My teacher was Mrs. Arena. Doesn’t everyone remember their first-grade teacher?
She was older, sensibly dressed, dark-haired, stern, humdrum, and unmistakably teachery. Or, more accurately, she was Sergeant Arena. She ran that classroom like a low-stakes military operation—tight lines, sharp commands, zero tolerance for bodily functions.
She ordered the boy—who shall remain nameless—to stand and reveal the damage in his school-kid khakis. You could hear the slosh in his shoes as she marched him to the back of the room. The class stared, barely containing their laughter.
I didn’t laugh. My eyes were wide, and I felt something else entirely—secondhand humiliation. A seed was planted.
By then, I was already outgrowing Sergeant Arena’s Dick-and-Jane, “Look-see” method—outdated even back then. The texts were painfully dull and unintentionally hilarious:
“Come down, Dick. Come and see. See the big, big mother…”
Oh, I see Dick. We all see Dick. That seems to be the entire curriculum.

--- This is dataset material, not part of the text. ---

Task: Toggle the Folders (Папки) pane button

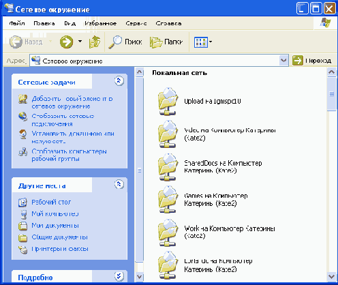Action: click(166, 42)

Honestly, Sergeant Arena seemed to believe repetition alone would drill literacy into our skulls. Look. Look. LOOK.
If we stared at Dick long enough, surely enlightenment would follow.
It did not.
And while the Sarge obsessed over Dick and Jane, the real lesson had already soaked in—and it had nothing to do with reading.
It was the puddle.
Not long after, I had to pee during class. I think we were learning about the Iroquois and wampum, but all I could think about was not becoming that boy. I raised my hand and asked Sergeant Arena for help—specifically, help unbuckling the shoulder straps of my brand-new jumper, a plaid pinafore my dad had bought me the night before at Barkers Department store.
Everyone knows a girl can just lift her dress. Sergeant Arena did too.
“We don’t have to unbuckle straps, do we?” she snapped.
This time, the class didn’t hold back. They laughed. My head dropped, hot with shame, as she dismissed me to the bathroom alone.
Message received, Sergeant.
I don’t remember the lessons. Not the worksheets. Not even most of the kids.
But I remember the puddle.
And I remember the moment I realized—quietly, firmly—that adults don’t always know what they’re doing.
Ask anyone to name their first teacher, and they almost always can. Not because of what was taught—but because of how it felt.
So before there was Sergeant Arena, before the puddle, before Dick, Jane, and Puff… there was an earlier lesson.
Let’s go back.
Self-Reflection:
Think of a moment when an authority figure embarrassed or dismissed you. What did you learn about power—or compassion—from that experience?